◆ **Alıntı Metin**
———

Gerekse müminler,
Saygıdeğer Peygamberimizin, Mescidi Haram’dan Mescid-i Aksa’ya yürütüldüğü ve Cennetü’l-Me’va denilen yerde son sidre ağacının yanında Allah’tan ilk vahiyleri aldığı,
Ramazan gecesinin “Kadir Gecesi” olduğunu,
KADİR suresi indikten sonra öğrenmişlerdir.
Kadir gecesi Sevgili Peygamberimizin
Kur’an’la ilk kez tanıştığı gecedir.
Kadir gecesi, insanlığın, son Allah elçisine gelmeye başlayan Kur’an’la buluştuğu gecedir.
Değerli ve önemli olan Kadir gecesi değil,
Bu gecede inmeye başlayan Kur’an’dır.
Bu gecenin aslında değer, güç, şeref ve önemi
Kur’an’dan gelmektedir.
Kur’an’ı önemli kılan, Kadir gecesi değil;
Bu geceyi değerli ve önemli kılan Kur’an’dır.
Kadir gecesini kutsallaştırmak, o geceden bir şeyler ummak, Kur’an’dan uzaklaşmak demektir. Çünkü “muhatabını reşit kılarak hidayete erdirecek olan”, “takva sahibi olmak isteyenlere kılavuzluk edecek olan” Kadir gecesi değil, KUR’AN’dır.
Kadir suresi, Kur’an’ın hayata katacağı anlamı ve yaşamı aydınlatmasını ifade eden bir içeriğe sahiptir.
Kişinin, vahyin mesajıyla buluştuğu, Kur’an’dan kavram ya da konu olarak herhangi bir şeyi anladığı/ öğrendiği her zaman ve zemin Kadir gecesi olarak değerleneceği anlayışıyla, yeni bir “Kadir” anlamından bu surede söz edilmektedir.
Kur’an’ı okuyup anlamaya başlayan her kişiye
Kur’an o anda vahiy ediliyor demektir ki, bu an,
O kişi için de Kadir gecesi oluyor demektir.
Kur’an’la buluşulan her an, kadir ve kıymet kazanmakta,
Kur’an’ı anlamak uğrunda yapılan çalışmalar, her zaman ve kişi için, Kadir gecesi hükmündedir.
Vahyin anlam kazandırdığı ve yaşamını vahyin şekillendirdiği her insana, meleklerin inmesi, her zaman mümkündür.
İçinde Kur’an’ın bulunduğu her an,
İnsanın kadir gecesi olmaktadır.
Kur’an ile dolu bir yaşam,
Kur’ansız bin hayattan ileridir ve değerlidir.

———

◆ **Alıştırma Yönergeleri**
1. Alıntı metne göre Kadir gecesini değerli ve önemli kılan nedir?
2. Alıntı metinde "Kişinin, vahyin mesajıyla" ile "kadir gecesi olmaktadır." arasındaki bölümü, her iki ifade de dahil olmak üzere, olduğu gibi yazıya geçirin.

◆ **Materyal**
———

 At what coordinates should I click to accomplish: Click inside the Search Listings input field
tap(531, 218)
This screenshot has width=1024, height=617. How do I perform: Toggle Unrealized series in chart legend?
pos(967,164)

———

◆ **Yanıtlar**
1. Bu geceyi değerli ve önemli kılan Kur'an'dır.

2.
Kişinin, vahyin mesajıyla buluştuğu, Kur’an’dan kavram ya da konu olarak herhangi bir şeyi anladığı/ öğrendiği her zaman ve zemin Kadir gecesi olarak değerleneceği anlayışıyla, yeni bir “Kadir” anlamından bu surede söz edilmektedir.
Kur’an’ı okuyup anlamaya başlayan her kişiye
Kur’an o anda vahiy ediliyor demektir ki, bu an,
O kişi için de Kadir gecesi oluyor demektir.
Kur’an’la buluşulan her an, kadir ve kıymet kazanmakta,
Kur’an’ı anlamak uğrunda yapılan çalışmalar, her zaman ve kişi için, Kadir gecesi hükmündedir.
Vahyin anlam kazandırdığı ve yaşamını vahyin şekillendirdiği her insana, meleklerin inmesi, her zaman mümkündür.
İçinde Kur’an’ın bulunduğu her an,
İnsanın kadir gecesi olmaktadır.